なんでも内科診療日誌

とりあえず何でも診ている内科の診療記録

S状結腸癌

2023年08月28日 | Weblog

 8月22日に記載した74歳女性は、CEA・CA19-9の著増がった。腺癌がないかと腹部造影CTを見ると、S状結腸に全周性腫脹があった。

 22日に救急外来の時点で上部消化管内視鏡検査を行って、胃噴門部と胃角部に限局性隆起性病変(正常は似ている)があるが、進行胃癌で転移を来すようにはみえない。

 下部消化管内視鏡検査は、幸い疑っているのはS状結腸なので、グリセリン浣腸120mlだけの前処置で検査できそうだった。23日に消化器科医と相談して、検査の少ない25日に大学病院消化器内科の応援医師に依頼することにした。

 直腸からS状結腸にかけて、胃内の隆起性病変と同様の病変が複数あった。そしてCTで疑われたS状結腸に全周性の腫瘍があった。内腔狭窄で内視鏡はそれ以上口側には挿入できない。複数箇所から生検してもらった。

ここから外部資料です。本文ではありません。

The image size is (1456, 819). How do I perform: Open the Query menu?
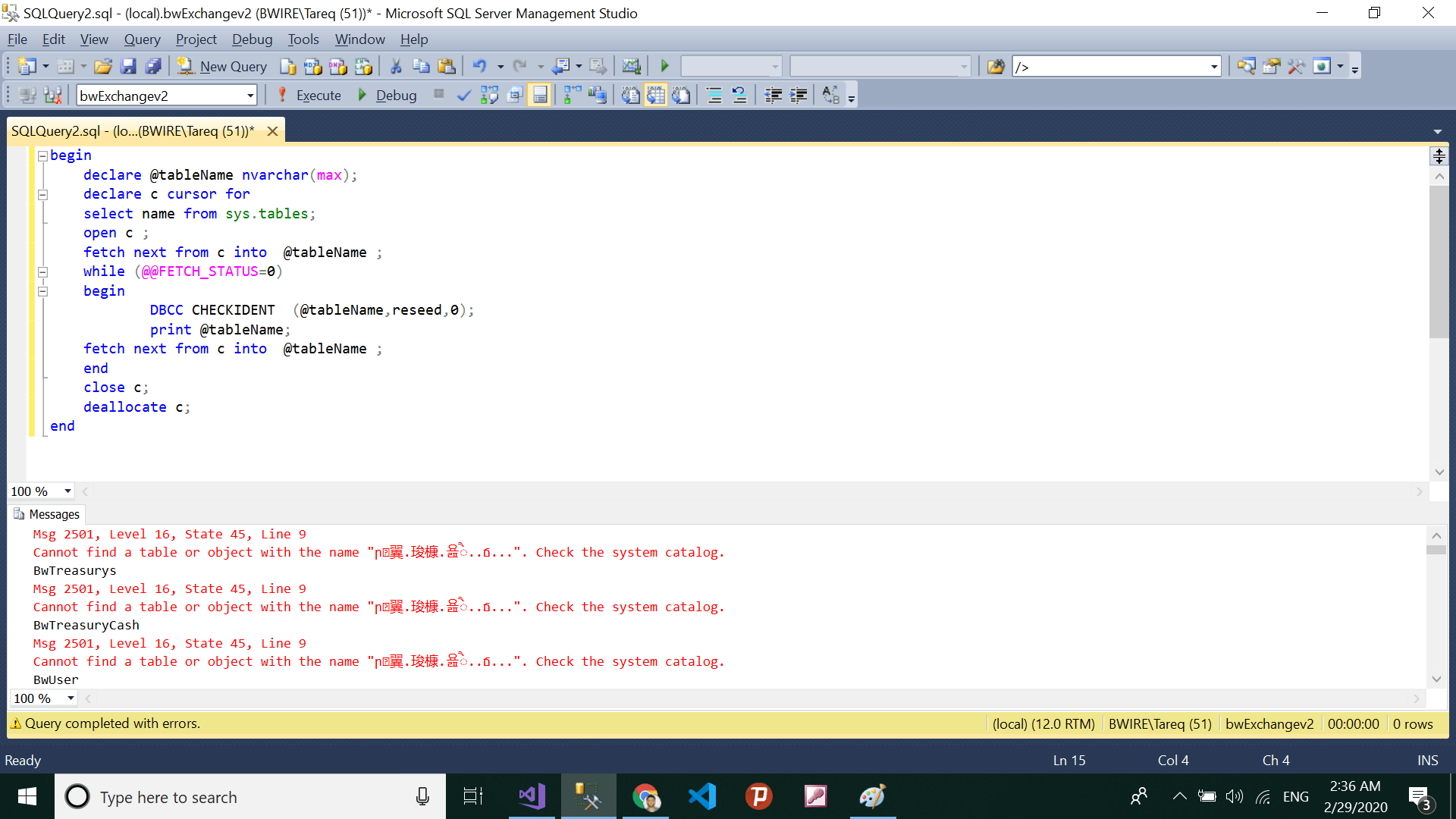click(142, 39)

 外注検査のIL2受容体抗体の結果は636(157~474U/mL)とわずかな上昇でしかなかった。腫瘍マーカーからは、悪性リンパ腫ではなく、腺癌だった。

 S状結腸癌が原発で、左鎖骨上窩リンパ節・胃噴門部リンパ節・腹部大動脈周囲リンパ節・腸管膜リンパ節に転移があり、胃内と大腸(S状結腸から直腸)にも転移巣を形成しているということになる。画像上、肝転移・肺転移はない。リンパ行性の転移ということか。

 

 通常だと生検の結果が出てから家族に病状説明を行うが、全身状態が悪すぎて、その余裕はないと思われた。26日土曜日は日直で病院に来るので、その日は発熱外来で忙しいが、合間に家族説明をすることにした。

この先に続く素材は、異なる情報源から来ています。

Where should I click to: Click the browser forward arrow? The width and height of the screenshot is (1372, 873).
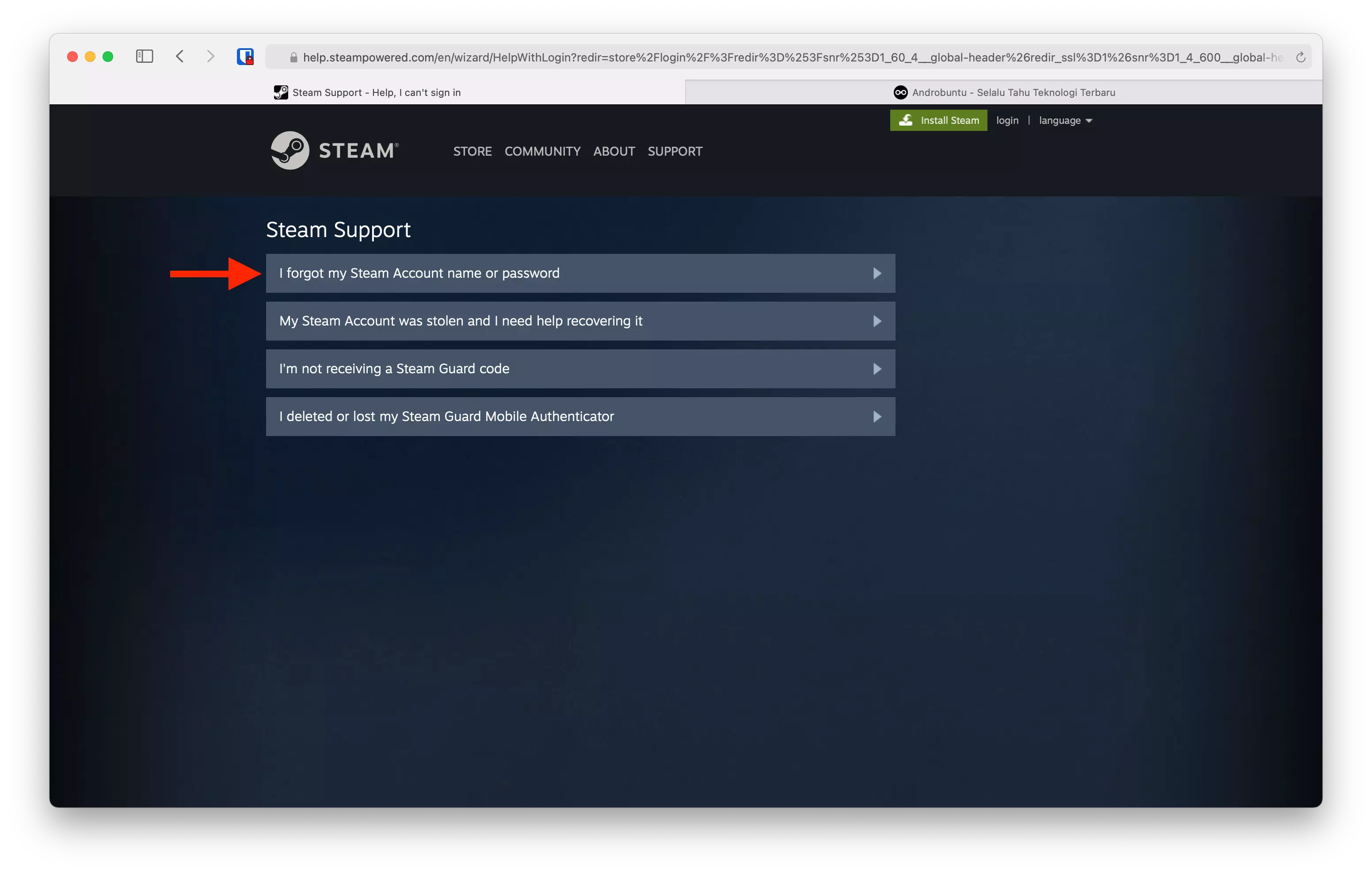[x=210, y=57]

 病変が数か月前からあったはずだが、おかしいと気づいたのは8月になってからなので、家族にとっては急激な病状の進行となる。納得してもらえないかもしれない。

 とにかく病状が悪すぎるので、会わせたい人にすぐに連絡して面会してもらうことにした。

 そして本日の早朝に急変して亡くなった。当直の別の内科医が死亡確認してくれた(DNAR)。病室に行くと、すでに処置が終わったところだった。

 家族に、予想したよりもさらに進行が速く、申し訳ありません、と伝えた。